Мысль о Любушке имела еще один неожиданный эффект — когда они сползли с дивана на пол и в солнечной белой тишине прошелестел презерватив, — прошло всего полминуты, даже меньше, и Славка с удивлением понял, что на этот раз уже все, и произошел почти конфуз.

Маша трактовала это по-своему.

Она думала, что бедный Славка, которого наверняка пару месяцев назад жестоко бросили (он вообще зануда, сразу видно), все это время пребывал в состоянии капитального воздержания, и мысль о произошедшем конфузе распускалась внутри ее душистым цветком доверия и тихой уютной нежности.

Они попили кофе, обмениваясь любезностями и продолжая знакомство с квартирой.
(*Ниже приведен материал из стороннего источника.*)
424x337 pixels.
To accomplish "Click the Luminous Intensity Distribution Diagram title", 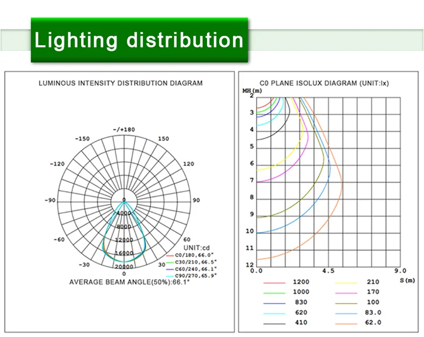I will (120, 83).
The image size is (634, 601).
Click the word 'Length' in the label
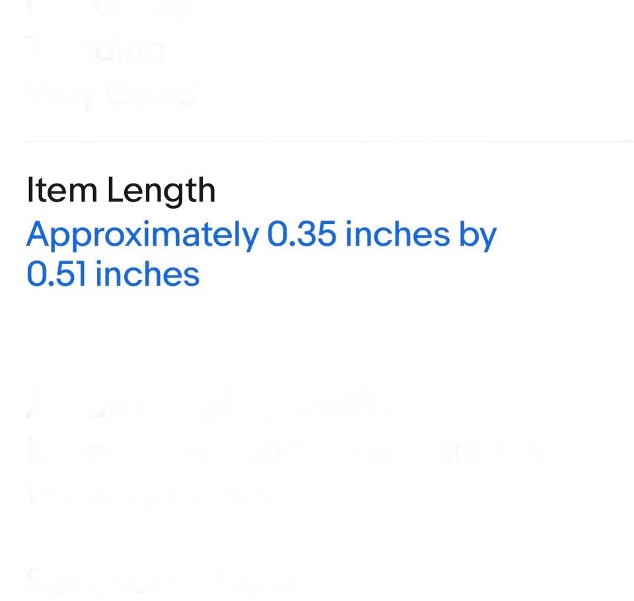(160, 191)
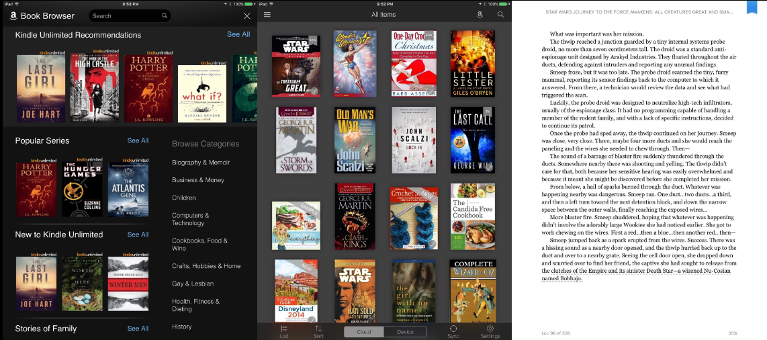Expand See All for New to Kindle Unlimited
767x340 pixels.
pyautogui.click(x=138, y=235)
И потом, так же точно, будто ничего не случилось, с идеальным ровным прямым пробором, с волосами как шоколадный шелк, она сидела напротив него в кофейне, аккуратно пробуя мокаччино с густой белой пеной, и сказала:

— Я буду уходить от мужа, Слава. Ты готов жить вместе?

Он посмотрел на нее, не решаясь взять за руку (но взгляда в принципе было достаточно, потому что Маша ощутила там, внизу, будто льется и шевелится ванильная карамель со сливками, просто от одного этого взгляда).